All this is thanks to the technological leap forward represented by hydraulic fracking, a process that allows drillers to blast through underground shale rock and pump out oil and natural gas. The good news is that projections of how much oil is here seem to grow every year. In 1995, the U.S. Geological Survey estimated 150 million “technically recoverable barrels of oil” from the Bakken Shale. In April 2008 that number was up to about four billion barrels, and in 2010 geologists at Continental Resources (the major drilling operation in North Dakota) put it at eight billion. This week, given the discovery of a lower shelf of oil, they announced 24 billion barrels. Current technology allows for the extraction of only about 6% of the oil trapped one to two miles beneath the earth’s surface, so as the technology advances recoverable oil could eventually exceed 500 billion barrels. Amazing . . .

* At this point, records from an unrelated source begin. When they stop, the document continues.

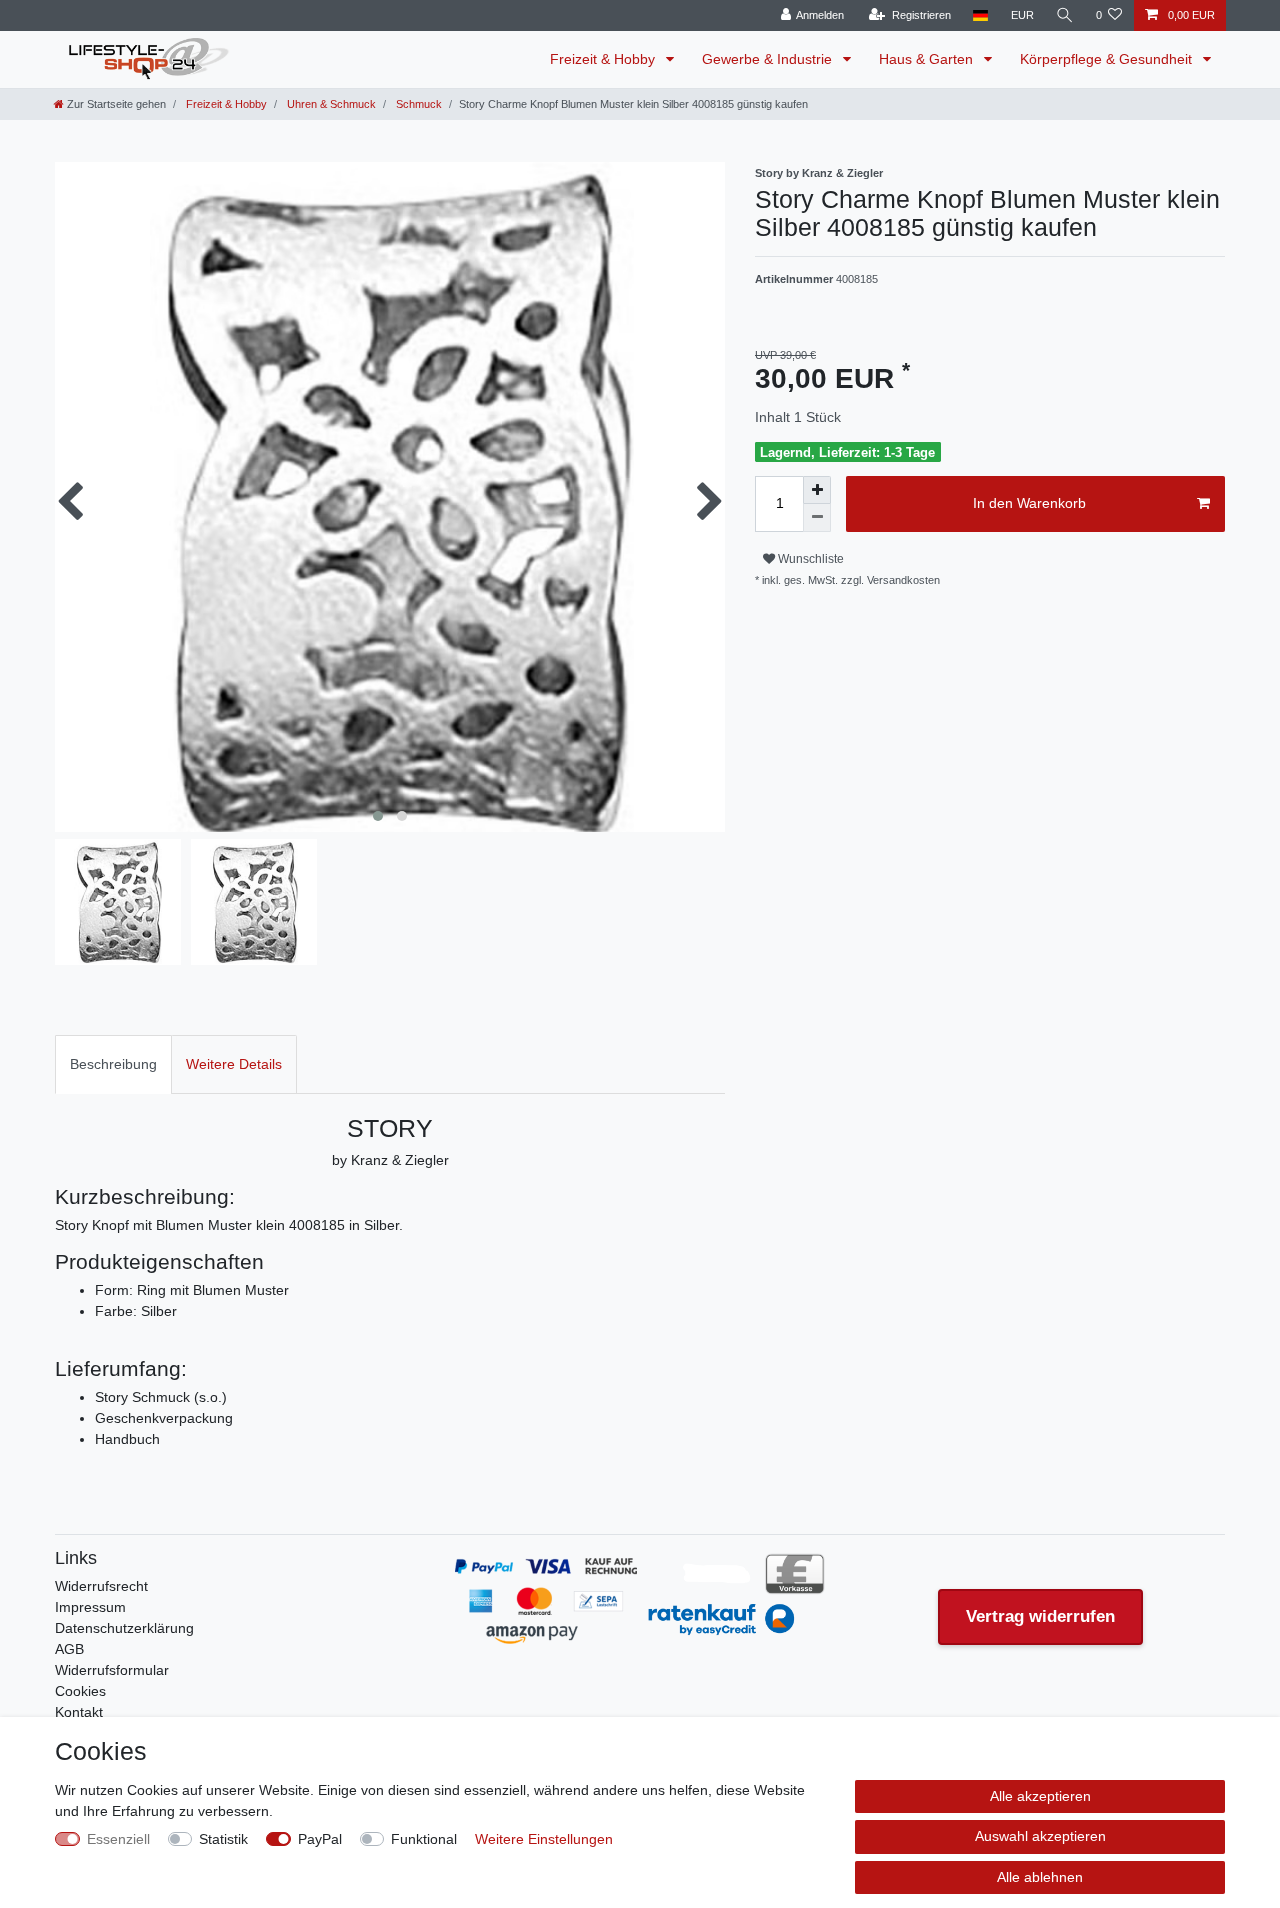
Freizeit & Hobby (604, 59)
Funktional (424, 1839)
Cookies (80, 1691)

Now for the bad news. Let's compare the boom in North Dakota with our state of California. It's not a pretty picture. While North Dakota’s oil production has tripled since 2007 (to more than 150 million barrels in 2011), the Golden State’s oil production has fallen by a third in the past 20 years, to 201 million barrels last year from 320 million in 1990. I always thought the problem was simple--we just were running out of oil here. But that's not true. In 2008, when the USGS estimated four million barrels of recoverable oil from the Bakken, it estimated closer to 15 million barrels in California’s vast Monterey Shale. So we have the oil, but we don't have the politicians willing to get it out.

What has that done for California? Let's compare some statistics. North Dakota led the nation in job and income growth in 2011. It has the nation's lowest unemployment rate, at 3.3% (California's is 11.1%), and it saw a huge 38.5% increase in its number of millionaires between 2009 and 2010, according to state tax return data. California, by contrast, lost nearly 50,000—or almost one-third—of its high-income residents ($500,000 and above) between 2007 and 2009, according to the Sacramento Bee. North Dakota is also flush with cash and a budget reserve of at least $1 billion, out of a $3.5 billion biennial budget. The state has already cut income taxes, and it is building thousands of miles of "shovel ready" infrastructure projects—roads, bridges, railroads, pipelines—without almost any of Uncle Sam's funny money. Bismarck may be the only state capital in the country that debates what to do with all its tax riches. And our state? California's budget analysts just announced their fifth straight year of fiscal disaster, with up to $6 billion of red ink for 2012-13. Budgets for schools, transportation, health care, libraries and museums are being cut, even though the state already has one of the nation's highest income and sales taxes. Gov. Jerry Brown is sponsoring a ballot initiative this year to raise those taxes yet again.

Thanks to Brown and fellow Democrats, we are suffering in this state. They and the President don't understand reality; they would prefer to live in a world of make-believe, where all our energy can come from the sun, wind, and other renewables.